Alors que plusieurs députés conservateurs ont regretté la campagne «catastrophique» et fade de Theresa May, les commentateurs ont encensé celle de sa collègue écossaise, ardente défenseure de l'unité du royaume. Ses plaidoyers vitaminés assénés avec force mais aussi beaucoup d'humour ont fait mouche auprès des électeurs dans une région qui a longtemps été un territoire maudit pour les conservateurs. «Elle a détoxifié le label tory au nord de la frontière (avec l'Angleterre) pour offrir au parti son meilleur score en Ecosse depuis 34 ans», écrit dimanche le Sunday Times en louant son franc-parler et son authenticité.

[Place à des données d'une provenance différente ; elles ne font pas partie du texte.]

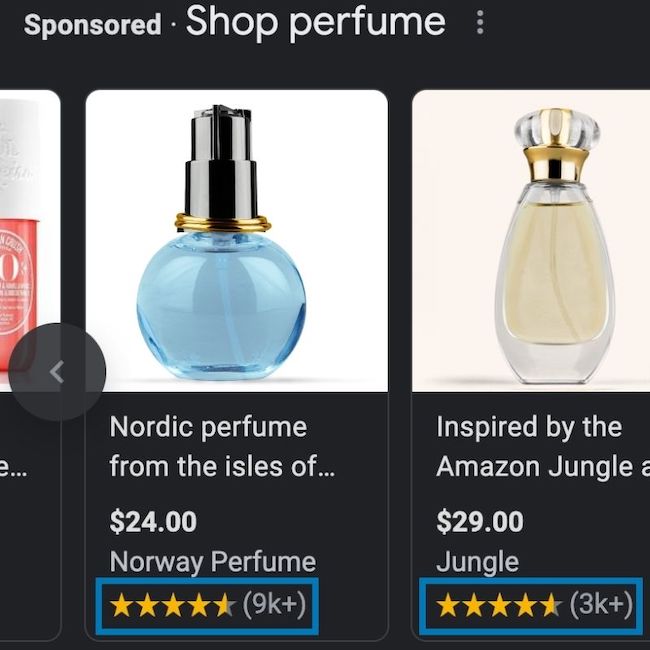The height and width of the screenshot is (650, 650).
Task: Open "Inspired by the Amazon Jungle" product title
Action: pyautogui.click(x=540, y=447)
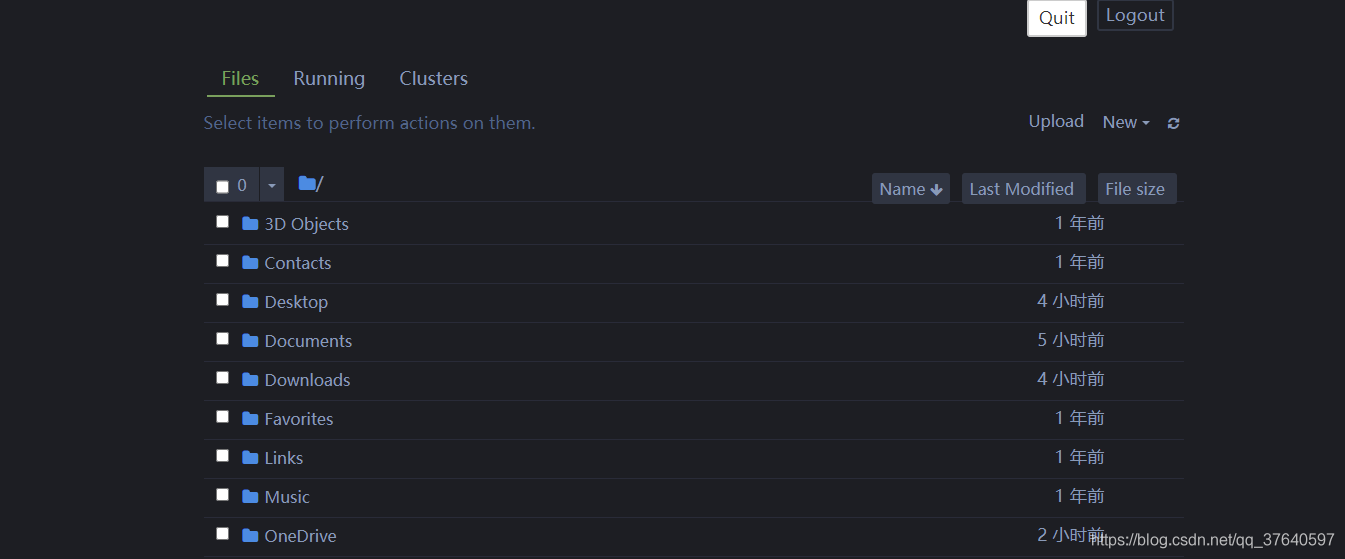Click the Downloads folder icon
Screen dimensions: 1345x559
point(250,379)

Confortée par son succès électoral, Ruth Davidson a aussitôt fait entendre sa voix pour demander des garanties à Theresa May sur le maintien des droits de la communauté LGBT dans la perspective d'un accord avec le parti ultra-conservateur DUP, farouchement opposé au mariage gay et à l'avortement. Elle cherche également à imposer un ton plus modéré sur le Brexit, sachant que l'Ecosse a voté à 62% pour rester dans l'Union européenne lors du référendum de 2016.

Pression sur Theresa May

«J'ai toujours dit que je préférais un Brexit ouvert à un Brexit fermé», a-t-elle répété samedi, prenant le contre-pied du Brexit «dur» promu par Theresa May. Le résultat des législatives de jeudi «offre l'opportunité de revoir ce qu'on espère réussir lorsque nous quitterons l'Union européenne et je veux faire partie de cette discussions», a-t-elle ajouté, volontaire comme jamais.

La pression restait maximale dimanche sur Theresa May, qualifiée de «cadavre ambulant» par George Osborne, ministre des Finances jusqu'en 2015, sur le plateau de la BBC. «la seule question est de savoir combien de temps elle va passer dans le couloir de la mort», a ajouté l'ex-ministre conservateur, alors que les discussions se poursuivent avec le DUP nord-irlandais pour arracher une majorité au Parlement.